■ **Task goal**: According to the passage on systematic investing, what benefits does passive investing offer?
====== Provided text
Systematic investing is a scientific, evidence-based approach that takes the emotion out of investing and allows for better investment outcomes as decisions are based on rules. This mathematical approach offers more science and less art; has a higher success rate; is more predictable and generates higher returns for investors, with lower fees.

We take emotion out of the equation and turn investing into a science instead of an art, allowing us to deliver consistent and predictable results.

The strengths of passive investments are combined with those of active strategies. Passive investing offers the benefits of low fees, low transaction costs and a low tracking error relative to the benchmark.

Systematic investing versus passive investing

Meanwhile, active investing provides the potential to deliver additional alpha, representing out-performance of the portfolio relative to its benchmark, while facilitating efficient allocation of capital and capturing market dislocations.



Combining the attributes of passive and active management in this way results in a portfolio with highly efficient market exposure that is cheaper than both active and passive funds but with a consistent performance sweetener.

Systematic investing is a rules-based, active investment strategy while passive investing is a replication investment strategy that aims to maximise returns by minimising buying and selling.

Systematic investing is a rules-based investment strategy whereby the fund manager follows a disciplined process that is evidence-based, efficient and objective.
============
====== Entries
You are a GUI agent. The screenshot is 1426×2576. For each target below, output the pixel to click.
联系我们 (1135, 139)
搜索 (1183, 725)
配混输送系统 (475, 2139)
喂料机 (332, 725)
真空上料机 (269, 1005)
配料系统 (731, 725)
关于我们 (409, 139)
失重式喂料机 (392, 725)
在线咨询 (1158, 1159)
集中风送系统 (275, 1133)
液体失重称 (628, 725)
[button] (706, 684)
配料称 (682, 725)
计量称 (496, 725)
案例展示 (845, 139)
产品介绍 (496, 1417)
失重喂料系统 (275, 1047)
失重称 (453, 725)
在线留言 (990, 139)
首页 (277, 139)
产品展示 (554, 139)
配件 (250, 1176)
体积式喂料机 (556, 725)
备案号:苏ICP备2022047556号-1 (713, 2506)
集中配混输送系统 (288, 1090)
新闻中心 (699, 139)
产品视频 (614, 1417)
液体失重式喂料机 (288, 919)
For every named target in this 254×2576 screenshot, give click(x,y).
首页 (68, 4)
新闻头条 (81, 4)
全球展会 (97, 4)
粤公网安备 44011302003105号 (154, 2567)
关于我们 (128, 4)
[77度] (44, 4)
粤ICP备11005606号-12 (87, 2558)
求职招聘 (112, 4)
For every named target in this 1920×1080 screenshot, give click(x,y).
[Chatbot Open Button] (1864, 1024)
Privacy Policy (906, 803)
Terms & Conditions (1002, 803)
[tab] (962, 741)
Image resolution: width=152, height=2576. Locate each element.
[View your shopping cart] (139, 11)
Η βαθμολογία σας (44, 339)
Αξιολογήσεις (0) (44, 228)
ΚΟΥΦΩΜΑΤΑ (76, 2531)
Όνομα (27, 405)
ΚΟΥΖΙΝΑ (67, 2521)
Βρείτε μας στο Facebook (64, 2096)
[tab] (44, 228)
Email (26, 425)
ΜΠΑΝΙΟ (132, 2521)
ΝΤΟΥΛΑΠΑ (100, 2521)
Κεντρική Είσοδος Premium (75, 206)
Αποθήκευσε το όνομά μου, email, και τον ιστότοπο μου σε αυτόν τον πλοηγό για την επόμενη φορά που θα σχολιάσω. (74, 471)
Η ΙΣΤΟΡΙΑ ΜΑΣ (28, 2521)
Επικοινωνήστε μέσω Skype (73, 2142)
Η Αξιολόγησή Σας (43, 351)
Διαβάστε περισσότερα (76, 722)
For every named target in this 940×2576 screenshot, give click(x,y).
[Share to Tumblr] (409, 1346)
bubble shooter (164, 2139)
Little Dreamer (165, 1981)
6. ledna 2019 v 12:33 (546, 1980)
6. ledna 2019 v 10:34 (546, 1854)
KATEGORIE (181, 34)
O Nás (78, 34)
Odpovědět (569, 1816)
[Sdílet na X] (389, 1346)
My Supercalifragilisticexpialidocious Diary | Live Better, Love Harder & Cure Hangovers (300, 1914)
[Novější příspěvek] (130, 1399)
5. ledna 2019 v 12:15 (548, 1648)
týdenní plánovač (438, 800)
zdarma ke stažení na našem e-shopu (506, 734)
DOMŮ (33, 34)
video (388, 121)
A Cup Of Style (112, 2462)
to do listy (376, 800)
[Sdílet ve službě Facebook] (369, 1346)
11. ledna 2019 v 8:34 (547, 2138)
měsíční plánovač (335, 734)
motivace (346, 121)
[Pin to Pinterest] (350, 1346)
============
■ **Task solution**: Low fees, low transaction costs and a low tracking error relative to the benchmark.